»»
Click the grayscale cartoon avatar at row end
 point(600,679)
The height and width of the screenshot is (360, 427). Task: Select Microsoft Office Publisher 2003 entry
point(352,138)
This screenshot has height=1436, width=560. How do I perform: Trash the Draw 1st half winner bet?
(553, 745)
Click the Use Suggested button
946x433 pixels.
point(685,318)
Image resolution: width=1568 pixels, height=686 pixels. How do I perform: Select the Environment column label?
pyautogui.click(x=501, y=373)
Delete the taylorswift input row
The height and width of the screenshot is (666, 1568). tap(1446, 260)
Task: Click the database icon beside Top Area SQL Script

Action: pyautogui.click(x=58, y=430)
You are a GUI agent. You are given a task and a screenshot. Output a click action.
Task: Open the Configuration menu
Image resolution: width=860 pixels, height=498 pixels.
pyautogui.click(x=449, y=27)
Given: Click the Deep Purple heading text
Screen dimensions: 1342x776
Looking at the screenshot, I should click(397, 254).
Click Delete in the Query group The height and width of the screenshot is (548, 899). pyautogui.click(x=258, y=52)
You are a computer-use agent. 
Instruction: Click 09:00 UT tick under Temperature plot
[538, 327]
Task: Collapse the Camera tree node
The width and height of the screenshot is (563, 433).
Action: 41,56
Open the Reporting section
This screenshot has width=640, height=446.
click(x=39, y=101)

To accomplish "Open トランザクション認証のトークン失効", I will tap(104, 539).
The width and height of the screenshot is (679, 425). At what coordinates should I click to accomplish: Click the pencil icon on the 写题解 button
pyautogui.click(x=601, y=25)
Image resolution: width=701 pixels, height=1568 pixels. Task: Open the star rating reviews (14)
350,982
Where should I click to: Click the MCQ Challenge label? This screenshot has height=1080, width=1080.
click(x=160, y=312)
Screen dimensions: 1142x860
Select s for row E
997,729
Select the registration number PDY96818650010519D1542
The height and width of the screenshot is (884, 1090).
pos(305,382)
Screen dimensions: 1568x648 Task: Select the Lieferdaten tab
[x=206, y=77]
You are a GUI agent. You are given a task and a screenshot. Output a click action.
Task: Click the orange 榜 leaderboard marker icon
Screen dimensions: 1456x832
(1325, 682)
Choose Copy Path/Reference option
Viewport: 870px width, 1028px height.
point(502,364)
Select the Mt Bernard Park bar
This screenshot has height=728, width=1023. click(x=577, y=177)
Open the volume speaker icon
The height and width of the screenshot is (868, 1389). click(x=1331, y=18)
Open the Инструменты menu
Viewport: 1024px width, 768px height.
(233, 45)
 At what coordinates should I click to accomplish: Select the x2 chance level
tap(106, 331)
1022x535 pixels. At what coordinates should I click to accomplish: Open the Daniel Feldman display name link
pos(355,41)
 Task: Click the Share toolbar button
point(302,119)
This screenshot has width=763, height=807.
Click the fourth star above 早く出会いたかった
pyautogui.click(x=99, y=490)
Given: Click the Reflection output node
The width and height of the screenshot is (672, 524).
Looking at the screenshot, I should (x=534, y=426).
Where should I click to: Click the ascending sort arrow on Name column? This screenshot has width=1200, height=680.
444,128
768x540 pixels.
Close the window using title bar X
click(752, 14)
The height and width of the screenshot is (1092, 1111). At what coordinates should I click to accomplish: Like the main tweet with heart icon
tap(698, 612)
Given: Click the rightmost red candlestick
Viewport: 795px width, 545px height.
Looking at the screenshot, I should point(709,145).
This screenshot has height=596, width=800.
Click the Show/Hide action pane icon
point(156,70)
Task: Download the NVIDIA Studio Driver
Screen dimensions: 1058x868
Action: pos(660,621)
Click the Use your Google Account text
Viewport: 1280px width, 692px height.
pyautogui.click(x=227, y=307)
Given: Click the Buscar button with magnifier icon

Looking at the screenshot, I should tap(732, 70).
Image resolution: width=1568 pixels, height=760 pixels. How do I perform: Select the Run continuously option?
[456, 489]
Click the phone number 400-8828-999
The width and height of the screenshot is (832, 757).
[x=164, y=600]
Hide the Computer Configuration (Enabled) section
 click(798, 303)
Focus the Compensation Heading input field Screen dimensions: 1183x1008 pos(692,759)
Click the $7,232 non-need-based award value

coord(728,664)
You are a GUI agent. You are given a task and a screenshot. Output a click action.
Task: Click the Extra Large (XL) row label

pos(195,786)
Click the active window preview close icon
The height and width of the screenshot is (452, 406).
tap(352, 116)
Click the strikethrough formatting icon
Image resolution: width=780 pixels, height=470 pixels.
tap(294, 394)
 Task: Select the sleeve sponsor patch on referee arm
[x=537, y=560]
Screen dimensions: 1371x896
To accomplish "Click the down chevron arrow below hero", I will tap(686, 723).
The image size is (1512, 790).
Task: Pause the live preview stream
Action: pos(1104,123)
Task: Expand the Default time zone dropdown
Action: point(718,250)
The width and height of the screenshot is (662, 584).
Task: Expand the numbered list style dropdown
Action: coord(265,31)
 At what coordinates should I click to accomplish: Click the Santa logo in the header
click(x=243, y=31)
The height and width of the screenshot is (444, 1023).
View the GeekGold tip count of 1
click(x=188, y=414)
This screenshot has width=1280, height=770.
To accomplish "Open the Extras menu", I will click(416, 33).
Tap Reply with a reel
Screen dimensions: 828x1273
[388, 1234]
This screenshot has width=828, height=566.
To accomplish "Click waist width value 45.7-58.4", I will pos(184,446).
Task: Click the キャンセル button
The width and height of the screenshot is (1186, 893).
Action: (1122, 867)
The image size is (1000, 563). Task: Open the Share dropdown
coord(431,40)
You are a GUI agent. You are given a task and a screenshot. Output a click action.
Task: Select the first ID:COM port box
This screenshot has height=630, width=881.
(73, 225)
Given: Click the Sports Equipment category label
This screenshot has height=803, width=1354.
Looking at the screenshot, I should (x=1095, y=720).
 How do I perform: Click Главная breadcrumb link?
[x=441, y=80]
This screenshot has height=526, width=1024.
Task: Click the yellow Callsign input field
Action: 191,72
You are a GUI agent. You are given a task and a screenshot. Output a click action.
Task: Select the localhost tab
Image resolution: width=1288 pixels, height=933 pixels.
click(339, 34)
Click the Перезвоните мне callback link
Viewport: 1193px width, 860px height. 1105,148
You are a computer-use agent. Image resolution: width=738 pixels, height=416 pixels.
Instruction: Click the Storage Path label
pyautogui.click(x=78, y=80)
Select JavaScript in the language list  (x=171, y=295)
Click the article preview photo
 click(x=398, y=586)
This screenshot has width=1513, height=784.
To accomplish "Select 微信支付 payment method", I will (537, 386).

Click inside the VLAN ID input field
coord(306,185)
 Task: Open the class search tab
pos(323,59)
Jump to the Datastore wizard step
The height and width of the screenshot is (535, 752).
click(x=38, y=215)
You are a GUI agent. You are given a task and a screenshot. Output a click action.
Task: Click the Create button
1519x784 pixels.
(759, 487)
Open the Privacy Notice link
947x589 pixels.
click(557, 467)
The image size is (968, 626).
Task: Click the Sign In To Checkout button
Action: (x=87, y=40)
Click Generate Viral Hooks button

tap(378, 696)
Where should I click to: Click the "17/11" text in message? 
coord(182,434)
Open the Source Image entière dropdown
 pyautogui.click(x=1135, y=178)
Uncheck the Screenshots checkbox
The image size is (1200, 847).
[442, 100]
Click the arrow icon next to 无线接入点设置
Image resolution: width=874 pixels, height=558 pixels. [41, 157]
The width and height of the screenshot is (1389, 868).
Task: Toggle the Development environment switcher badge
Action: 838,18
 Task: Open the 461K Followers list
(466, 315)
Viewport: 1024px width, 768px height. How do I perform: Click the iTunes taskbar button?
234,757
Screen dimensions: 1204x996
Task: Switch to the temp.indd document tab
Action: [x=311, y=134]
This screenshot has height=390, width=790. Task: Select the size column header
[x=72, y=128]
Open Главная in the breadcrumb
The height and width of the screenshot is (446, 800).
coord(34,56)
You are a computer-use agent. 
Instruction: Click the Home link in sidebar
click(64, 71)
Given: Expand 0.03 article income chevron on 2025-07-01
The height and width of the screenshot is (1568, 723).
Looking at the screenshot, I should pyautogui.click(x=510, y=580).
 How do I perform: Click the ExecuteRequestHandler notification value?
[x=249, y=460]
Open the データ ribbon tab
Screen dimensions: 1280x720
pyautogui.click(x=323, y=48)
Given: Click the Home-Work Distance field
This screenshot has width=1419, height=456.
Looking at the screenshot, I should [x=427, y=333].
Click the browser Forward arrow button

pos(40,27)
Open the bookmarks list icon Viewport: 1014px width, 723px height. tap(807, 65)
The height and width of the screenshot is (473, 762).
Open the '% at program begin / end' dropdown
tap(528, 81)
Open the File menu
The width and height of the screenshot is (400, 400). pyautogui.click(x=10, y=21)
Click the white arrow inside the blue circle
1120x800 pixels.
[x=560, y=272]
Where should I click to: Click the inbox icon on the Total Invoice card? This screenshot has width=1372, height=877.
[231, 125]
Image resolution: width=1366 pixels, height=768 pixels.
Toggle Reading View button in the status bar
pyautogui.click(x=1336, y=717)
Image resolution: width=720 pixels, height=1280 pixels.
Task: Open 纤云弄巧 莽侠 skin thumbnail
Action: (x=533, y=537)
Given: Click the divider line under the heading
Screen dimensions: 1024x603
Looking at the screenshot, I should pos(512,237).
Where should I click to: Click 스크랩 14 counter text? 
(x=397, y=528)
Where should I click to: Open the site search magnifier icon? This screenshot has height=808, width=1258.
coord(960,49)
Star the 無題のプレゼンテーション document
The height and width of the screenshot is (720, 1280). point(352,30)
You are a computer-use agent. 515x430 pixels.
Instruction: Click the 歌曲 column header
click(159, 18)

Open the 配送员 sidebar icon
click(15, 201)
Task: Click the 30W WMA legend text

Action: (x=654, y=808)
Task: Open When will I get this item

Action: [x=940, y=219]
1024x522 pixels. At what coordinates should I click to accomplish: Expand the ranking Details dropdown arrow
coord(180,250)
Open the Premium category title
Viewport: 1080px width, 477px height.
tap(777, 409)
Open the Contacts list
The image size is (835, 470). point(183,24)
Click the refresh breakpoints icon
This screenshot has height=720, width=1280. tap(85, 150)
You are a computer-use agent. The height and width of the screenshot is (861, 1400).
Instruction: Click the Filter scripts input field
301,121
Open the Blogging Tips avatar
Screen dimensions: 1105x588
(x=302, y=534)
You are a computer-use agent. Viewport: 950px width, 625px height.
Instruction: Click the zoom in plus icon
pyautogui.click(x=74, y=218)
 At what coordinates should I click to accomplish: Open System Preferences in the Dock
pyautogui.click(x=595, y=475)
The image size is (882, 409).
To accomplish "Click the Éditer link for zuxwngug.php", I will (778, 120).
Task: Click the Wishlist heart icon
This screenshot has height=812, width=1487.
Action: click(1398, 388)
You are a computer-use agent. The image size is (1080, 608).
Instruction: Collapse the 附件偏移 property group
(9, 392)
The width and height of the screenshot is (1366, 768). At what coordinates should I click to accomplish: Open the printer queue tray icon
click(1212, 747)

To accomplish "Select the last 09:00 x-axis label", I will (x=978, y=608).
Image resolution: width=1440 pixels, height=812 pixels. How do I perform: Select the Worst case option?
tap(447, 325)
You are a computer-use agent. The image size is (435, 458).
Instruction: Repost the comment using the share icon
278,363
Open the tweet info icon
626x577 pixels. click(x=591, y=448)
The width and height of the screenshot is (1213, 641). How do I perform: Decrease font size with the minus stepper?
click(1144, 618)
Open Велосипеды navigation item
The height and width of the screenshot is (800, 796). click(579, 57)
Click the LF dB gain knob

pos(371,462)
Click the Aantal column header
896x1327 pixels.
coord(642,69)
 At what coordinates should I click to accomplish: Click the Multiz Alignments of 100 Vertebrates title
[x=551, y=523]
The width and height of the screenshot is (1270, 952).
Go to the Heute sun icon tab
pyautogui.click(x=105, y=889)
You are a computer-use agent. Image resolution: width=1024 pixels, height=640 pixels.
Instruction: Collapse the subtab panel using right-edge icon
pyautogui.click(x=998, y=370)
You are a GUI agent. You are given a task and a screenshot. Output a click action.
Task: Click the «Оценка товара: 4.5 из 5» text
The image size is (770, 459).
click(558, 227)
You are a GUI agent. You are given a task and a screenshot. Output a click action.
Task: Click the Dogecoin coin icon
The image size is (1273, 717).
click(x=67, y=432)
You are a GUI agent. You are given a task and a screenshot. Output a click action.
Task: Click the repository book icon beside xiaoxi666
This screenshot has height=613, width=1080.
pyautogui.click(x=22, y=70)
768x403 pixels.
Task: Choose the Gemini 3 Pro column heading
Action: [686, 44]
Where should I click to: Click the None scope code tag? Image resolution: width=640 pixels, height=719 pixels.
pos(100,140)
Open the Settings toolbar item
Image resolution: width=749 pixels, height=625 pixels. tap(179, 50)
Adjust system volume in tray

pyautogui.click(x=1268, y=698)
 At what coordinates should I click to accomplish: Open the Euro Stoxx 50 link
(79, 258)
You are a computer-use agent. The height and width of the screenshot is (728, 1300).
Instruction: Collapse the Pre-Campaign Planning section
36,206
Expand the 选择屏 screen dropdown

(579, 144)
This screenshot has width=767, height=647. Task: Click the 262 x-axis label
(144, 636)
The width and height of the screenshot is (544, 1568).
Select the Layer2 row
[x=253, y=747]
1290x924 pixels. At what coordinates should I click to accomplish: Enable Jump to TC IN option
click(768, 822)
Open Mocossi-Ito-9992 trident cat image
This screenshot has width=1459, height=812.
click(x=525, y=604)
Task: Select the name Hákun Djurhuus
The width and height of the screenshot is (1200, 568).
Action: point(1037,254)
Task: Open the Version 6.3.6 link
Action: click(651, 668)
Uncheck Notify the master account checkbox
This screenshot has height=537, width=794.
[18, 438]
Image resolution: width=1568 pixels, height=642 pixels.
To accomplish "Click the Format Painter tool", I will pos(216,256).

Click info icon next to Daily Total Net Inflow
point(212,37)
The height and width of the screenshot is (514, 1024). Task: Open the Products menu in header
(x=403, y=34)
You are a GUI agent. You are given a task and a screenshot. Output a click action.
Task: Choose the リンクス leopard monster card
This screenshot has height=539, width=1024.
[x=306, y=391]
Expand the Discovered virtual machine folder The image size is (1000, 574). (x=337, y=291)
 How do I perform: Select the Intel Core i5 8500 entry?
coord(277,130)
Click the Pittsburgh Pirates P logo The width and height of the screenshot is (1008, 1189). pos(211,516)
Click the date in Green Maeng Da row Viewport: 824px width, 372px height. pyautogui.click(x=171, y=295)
««
TASK INSTRUCTIONS: An exact copy of the lines above between the line holding "This screenshot has height=613, width=1080." and the line holding "Task: Select the name Hákun Djurhuus", inclusive, is the whole answer.

TASK SOLUTION:
This screenshot has height=613, width=1080.
pyautogui.click(x=22, y=70)
768x403 pixels.
Task: Choose the Gemini 3 Pro column heading
Action: [686, 44]
Where should I click to: Click the None scope code tag? Image resolution: width=640 pixels, height=719 pixels.
pos(100,140)
Open the Settings toolbar item
Image resolution: width=749 pixels, height=625 pixels. tap(179, 50)
Adjust system volume in tray

pyautogui.click(x=1268, y=698)
 At what coordinates should I click to accomplish: Open the Euro Stoxx 50 link
(79, 258)
You are a computer-use agent. The height and width of the screenshot is (728, 1300).
Instruction: Collapse the Pre-Campaign Planning section
36,206
Expand the 选择屏 screen dropdown

(579, 144)
This screenshot has width=767, height=647. Task: Click the 262 x-axis label
(144, 636)
The width and height of the screenshot is (544, 1568).
Select the Layer2 row
[x=253, y=747]
1290x924 pixels. At what coordinates should I click to accomplish: Enable Jump to TC IN option
click(768, 822)
Open Mocossi-Ito-9992 trident cat image
This screenshot has width=1459, height=812.
click(x=525, y=604)
Task: Select the name Hákun Djurhuus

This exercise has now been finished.